Seedlings of Ideas For Artificial Intelligence: Learning From A Genetic Resources/Traditional Knowledge Treaty, The Plant Patent Act, & Nico Tanner

June 19th, 2024

Seedlings of Ideas For Artificial Intelligence: Learning From A Genetic Resources/Traditional Knowledge Treaty, The Plant Patent Act, & Nico Tanner

Seedlings of Ideas For Artificial Intelligence: Learning From A Genetic Resources/Traditional Knowledge Treaty, The Plant Patent Act, & Nico Tanner


The World Intellectual Property Organization announced on May 24, 2024, a treaty on intellectual property, genetic resources, and associated traditional knowledge that was twenty-five years in the making.  As WIPO’s press release noted, “[n]egotiations for this Treaty began at WIPO in 2001, initiated in 1999 with a proposal by Colombia, where discussions were notable for their inclusion of Indigenous Peoples as well as local communities.” Because the treaty has importance in and of itself for the subject matter it covers, we will describe its substance. But because it also provides an example of process and structure that could help address concerns over the ownership of works created by deploying artificial intelligence (especially when coupled with an understanding of the history of laws governing US plant patents), we will also look at its evolution to help us think outside the box that some have worked themselves into on artificial intelligence works questions. Plus, I had not focused a piece on a treaty since 2016 (when I wrote about the TRIPS treaty on geographic indicators) and 2015 (when I wrote about the Trans-Pacific Partnership on trade secrets), so I seemed overdue.

First, what exactly is this treaty about?  Simply stated, it is an agreement concerning how intellectual property regimes will address genetic resources, such as medicinal plants, agricultural crops, and animal breeds. It is important that there be some agreement on such matters because, generally,  one cannot protect genetic resources themselves as intellectual property, but inventions developed using them can be so protected, most often through a patent. Under the treaty, where a claimed invention in a patent application is “based on” genetic resources (GR), each contracting party shall require applicants to disclose the country of origin or source of the genetic resources. Where the claimed invention in a patent application is “based on” traditional knowledge (TK) associated with genetic resources, each contracting party (i.e. each country) requires applicants to disclose the Indigenous Peoples or local community, as applicable, who provided the traditional knowledge. As one commentator noted, “the new WIPO Treaty on Patents, Genetic Resources, and Traditional Knowledge has the potential to transform global biotechnology, promoting a fairer distribution of benefits and strengthening the rights of indigenous peoples and traditional communities.”

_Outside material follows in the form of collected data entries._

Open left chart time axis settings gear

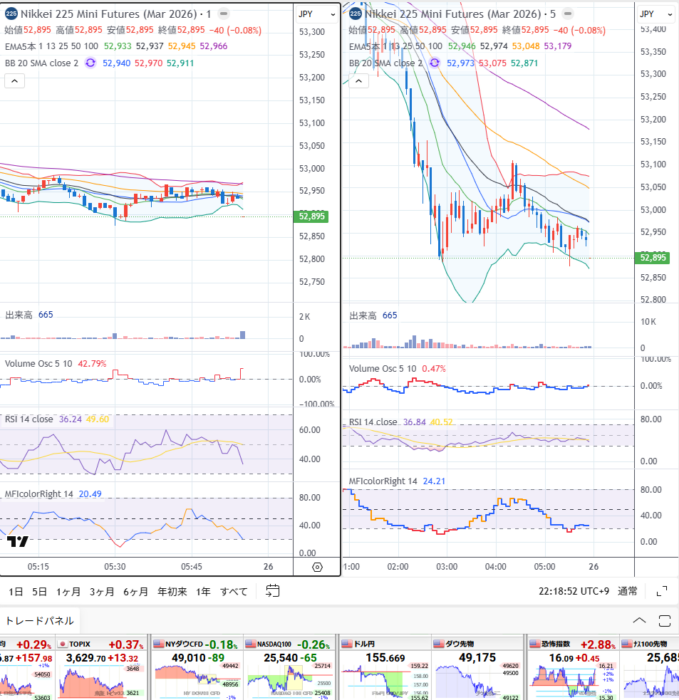tap(317, 566)
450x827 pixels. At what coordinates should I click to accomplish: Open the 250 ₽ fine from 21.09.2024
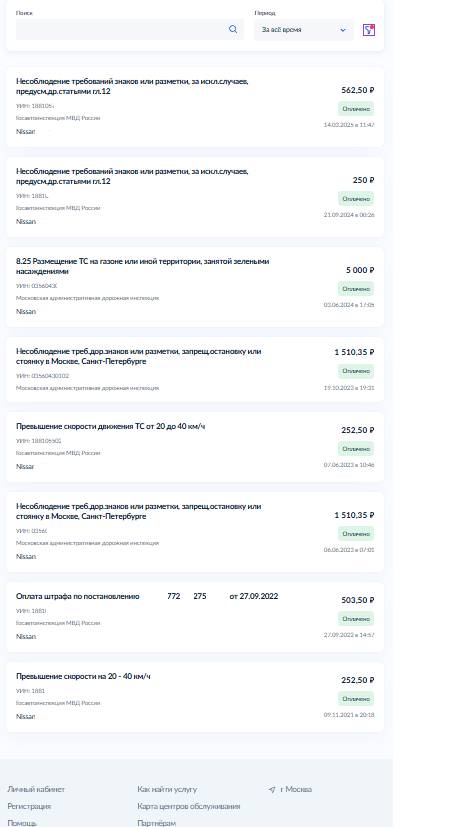195,197
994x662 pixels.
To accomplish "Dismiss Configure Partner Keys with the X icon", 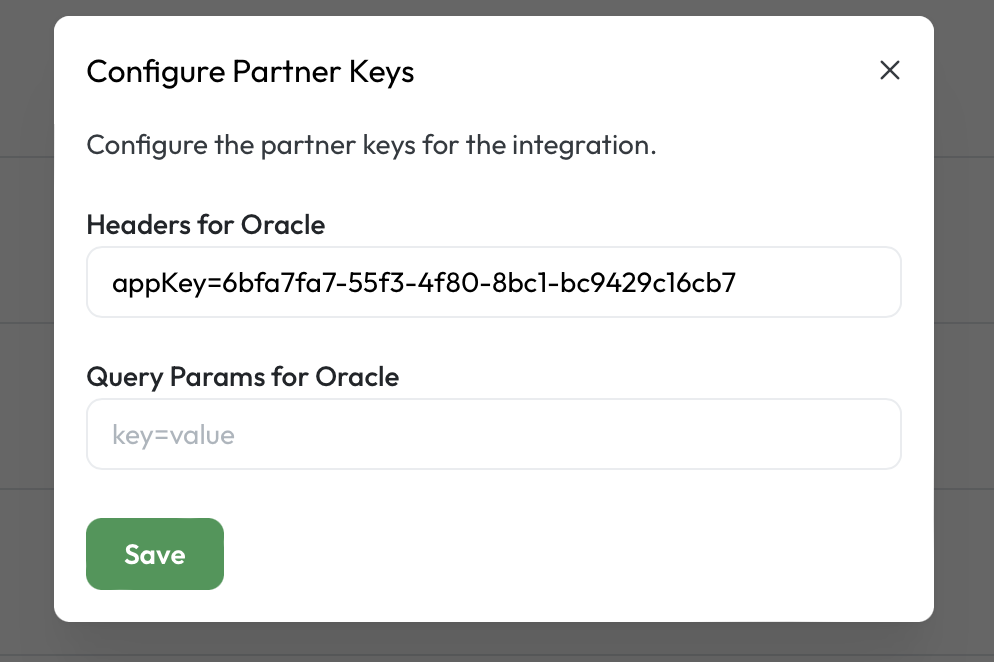I will point(890,70).
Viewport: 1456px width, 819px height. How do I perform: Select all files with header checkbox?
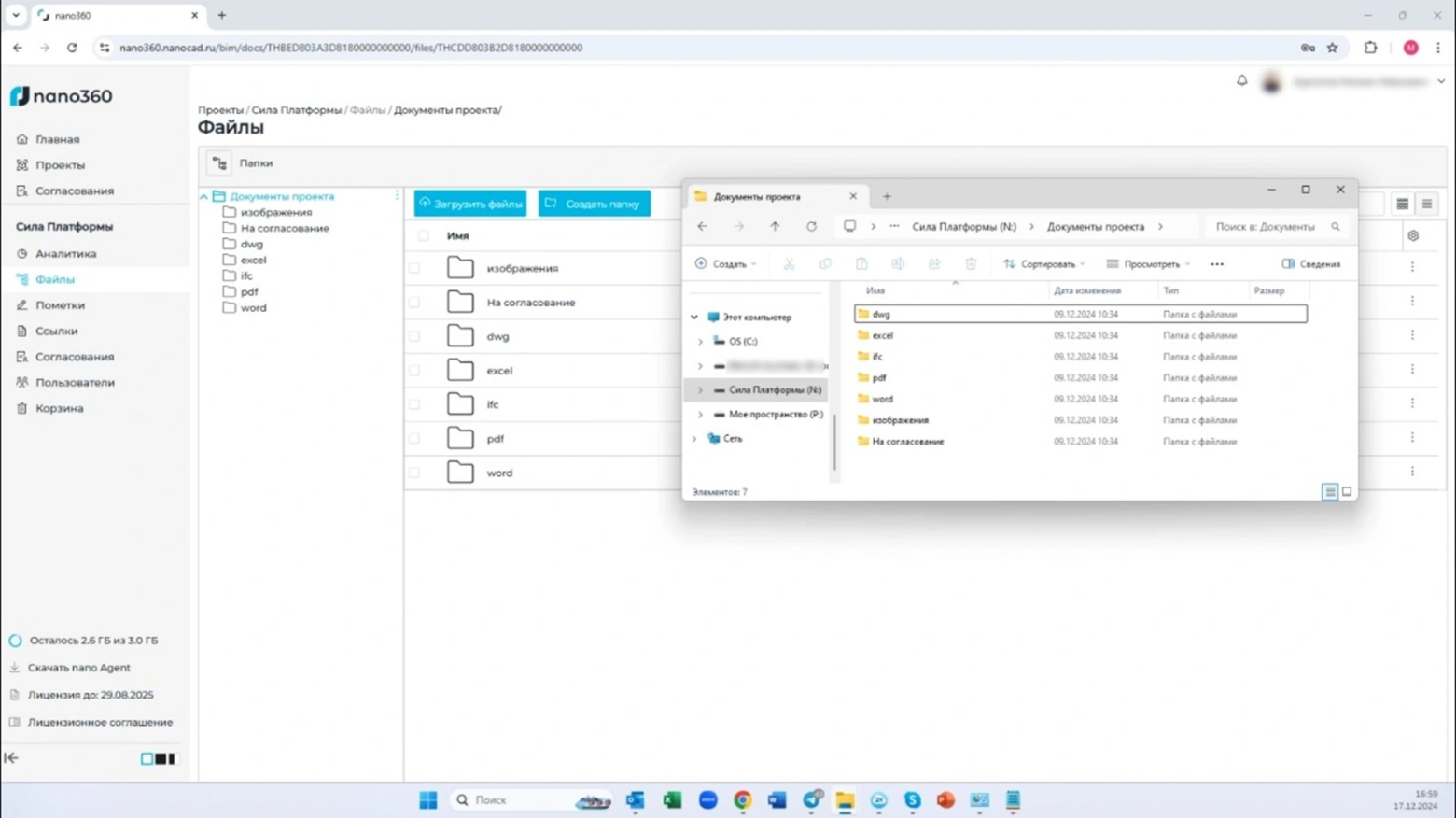pyautogui.click(x=423, y=236)
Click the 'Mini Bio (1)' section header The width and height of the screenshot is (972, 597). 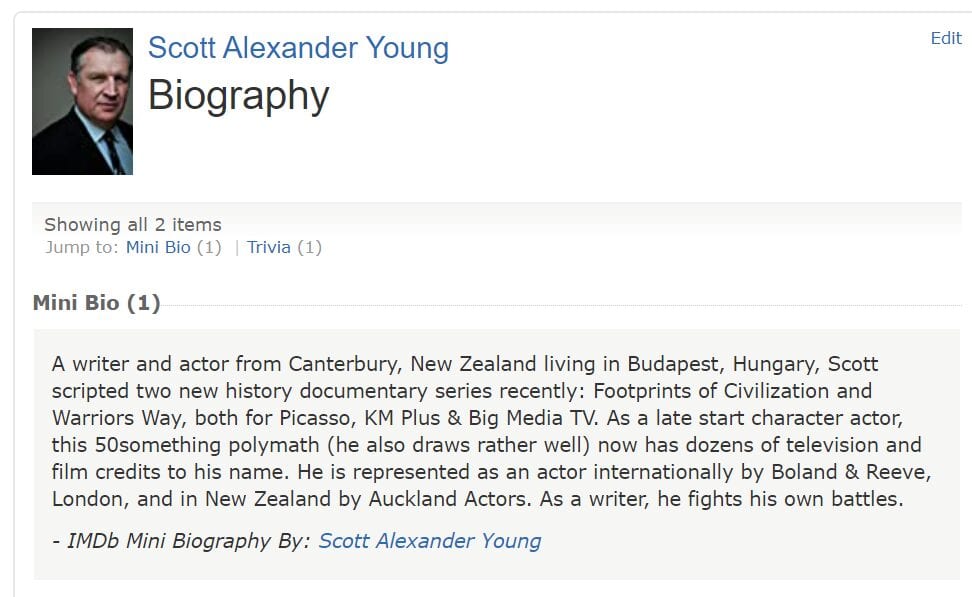click(96, 303)
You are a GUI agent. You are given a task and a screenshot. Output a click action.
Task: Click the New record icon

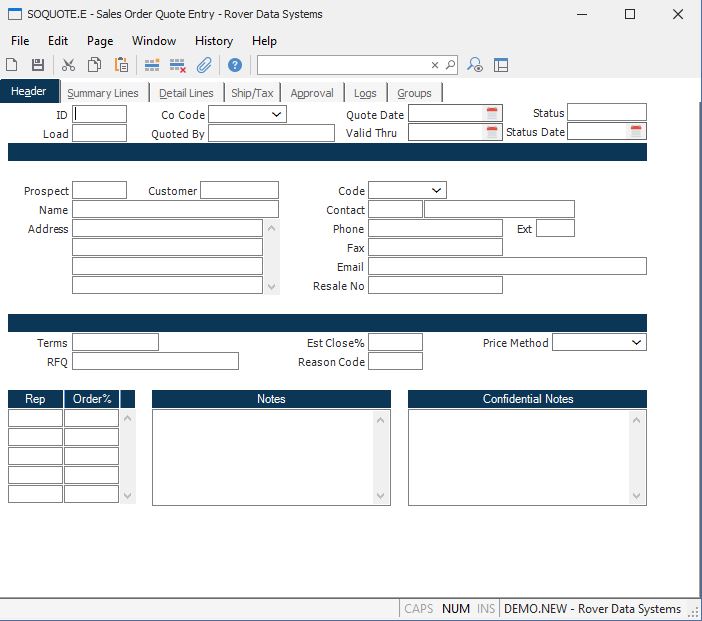coord(12,65)
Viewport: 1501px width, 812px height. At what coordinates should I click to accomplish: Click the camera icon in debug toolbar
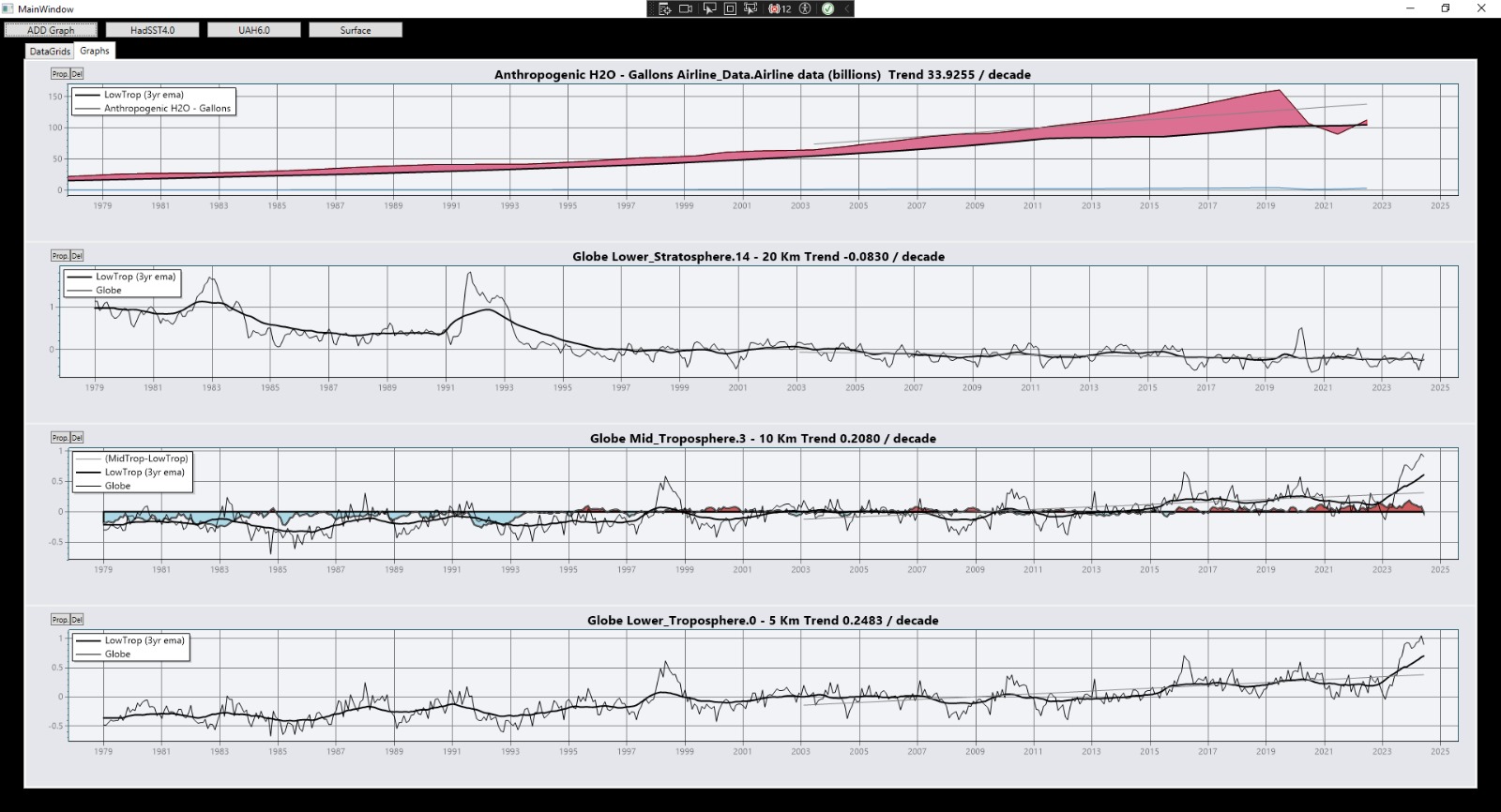point(686,8)

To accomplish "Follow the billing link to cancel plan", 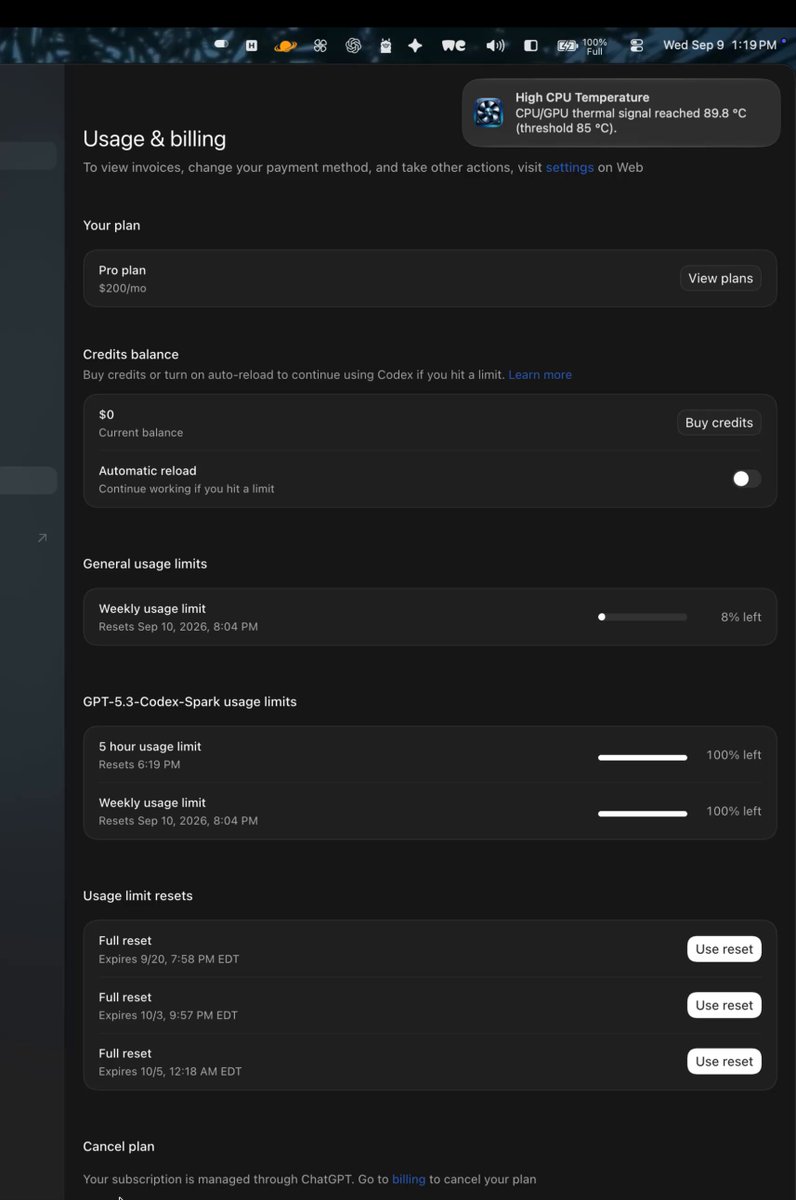I will [409, 1179].
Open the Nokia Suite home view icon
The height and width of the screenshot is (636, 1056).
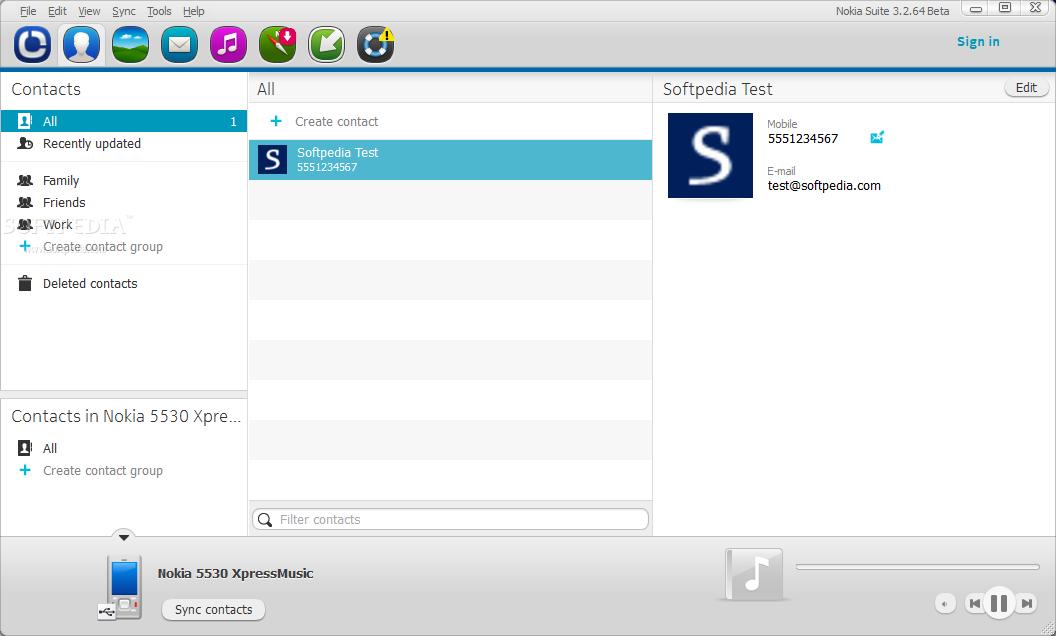point(32,44)
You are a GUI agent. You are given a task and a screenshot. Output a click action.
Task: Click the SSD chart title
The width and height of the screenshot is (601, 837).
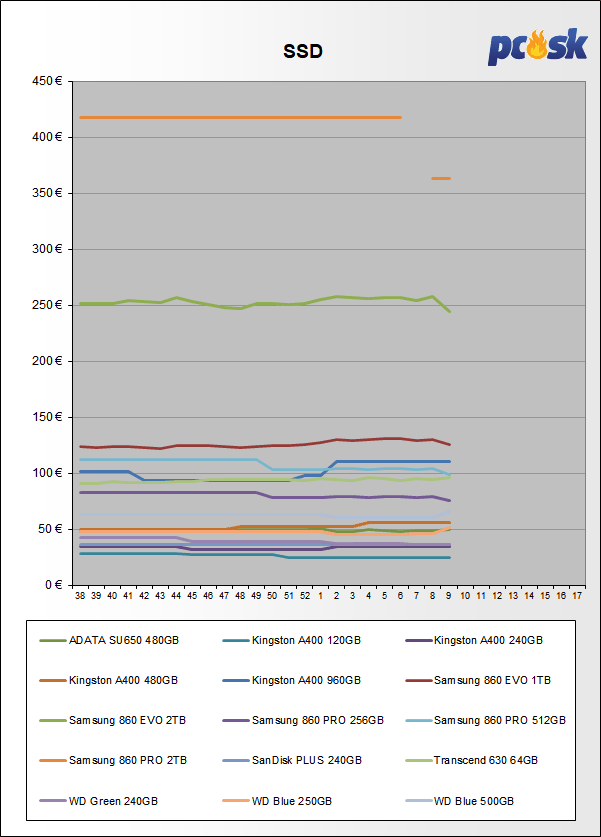[300, 51]
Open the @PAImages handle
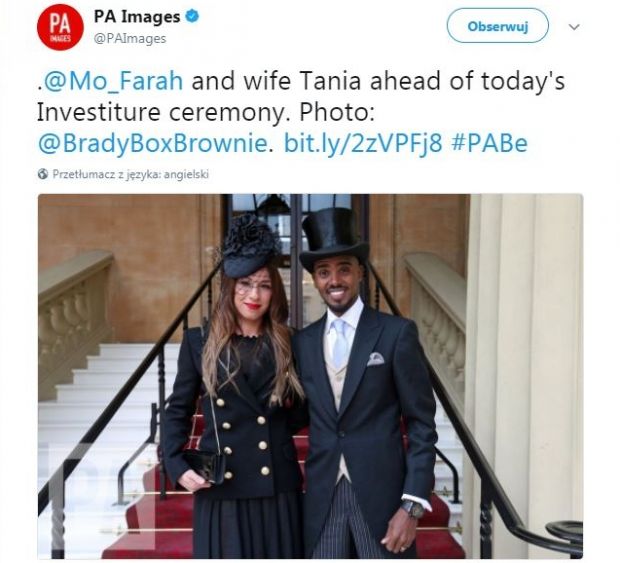 click(130, 39)
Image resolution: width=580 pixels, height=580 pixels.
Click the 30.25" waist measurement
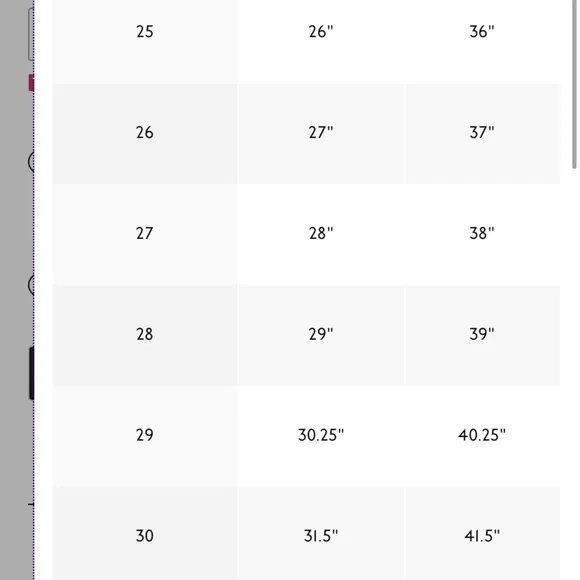(x=321, y=435)
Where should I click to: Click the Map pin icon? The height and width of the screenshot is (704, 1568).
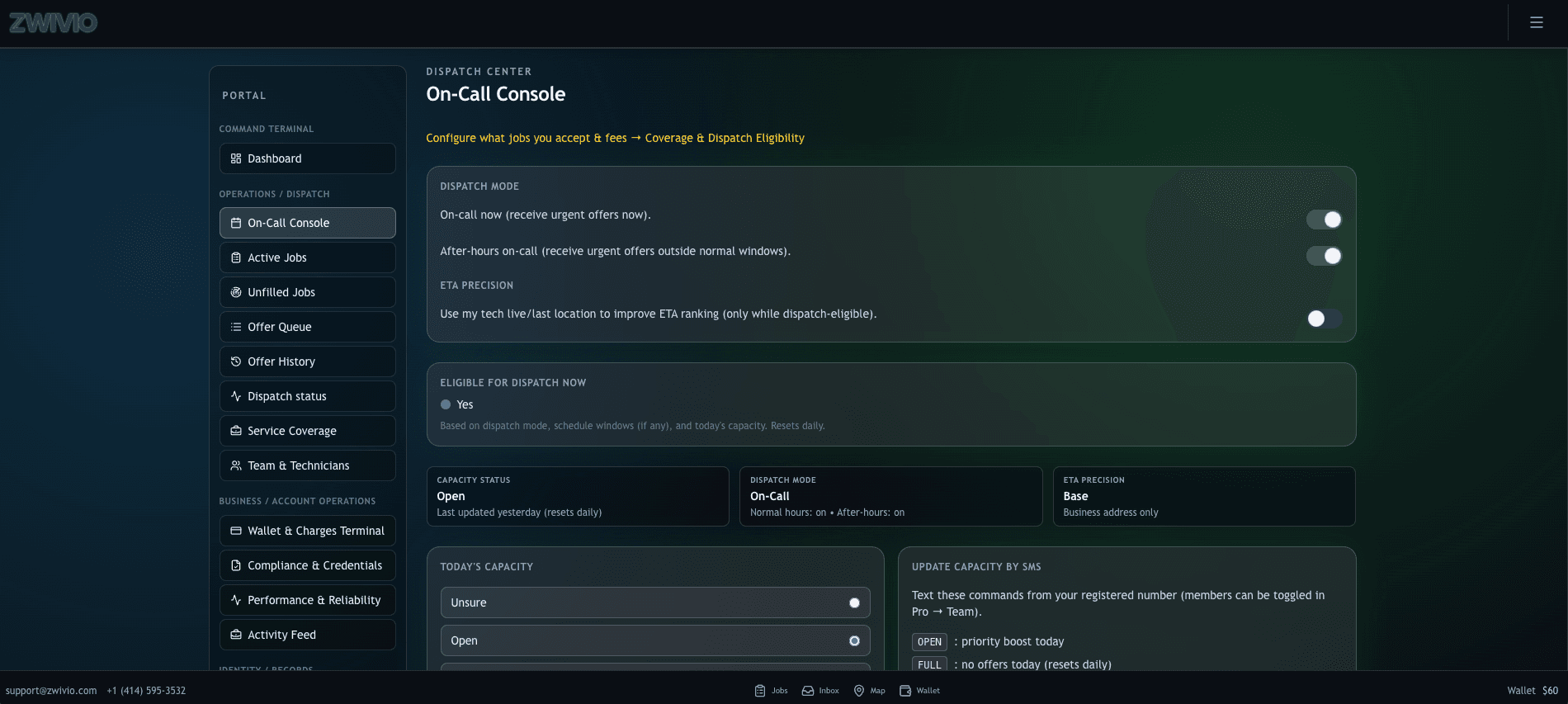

Second, one is tempted to ask “why it could have such impact?” Essentially, it is about some balancing, or re-balancing, of influence between those who have long used traditional knowledge and those who have co-opted such use through so-called bio-piracy:

For many years, there have been concerns about “biopiracy” – the misappropriation of genetic resources (GR) and traditional knowledge (TK) from indigenous peoples and local communities, often in developing countries. Biopiracy involves researchers or companies obtaining GR or TK, using it to develop commercial products like medicines, and obtaining patents without adequately compensating or getting permission from the original TK/GR holders.

Some well-known examples of alleged biopiracy include: patents on wound-healing properties of turmeric, which had long been known in India; patents related to neem tree extracts, also used for centuries in India; Japanese and American patents on extracts of the African “Hoodia” cactus, traditional used by San people to stave off hunger; and a US patent on the Amazonian “ayahuasca” vine, considered sacred and used in ceremonies by indigenous peoples.

[Dennis Crouch, WIPO Adopts Treaty on Intellectual Property, Genetic Resources, and Associated Traditional Knowledge; see also Matthew Campbell, World Intellectual Property Organization (“WIPO”) Adopts Treaty on Genetic Resources and Associated Traditional Knowledge]

The WIPO treaty seeks to re-adjust the playing field to a more equitable one:

The enactment of this treaty represents a milestone in the field of intellectual property, especially for megadiverse countries like Brazil and for traditional communities that have long fought for the recognition and protection of their ancestral knowledge. Historically, these peoples have been invisible in intellectual property laws and treaties, resulting in the granting of patents that utilize their genetic resources and traditional knowledge without proper consent or benefit-sharing.

The intense discussion in Geneva revealed two opposing fronts: developed countries, concerned about the potential impact on innovation and patents, and megadiverse countries, along with indigenous peoples, advocating for transparency and recognition of the origin of genetic resources and traditional knowledge.

[Viviane Kunisawa, The Biotechnology Revolution: The Impact of the New WIPO Treaty on Genetic Resources]

As noted in the treaty itself, its objectives were to “(a) enhance the efficacy, transparency and quality of the patent system with regard to genetic resources and traditional knowledge associated with genetic resources, and (b) prevent patents from being granted erroneously for inventions that are not novel or inventive with regard to genetic resources and traditional knowledge associated with genetic resources.”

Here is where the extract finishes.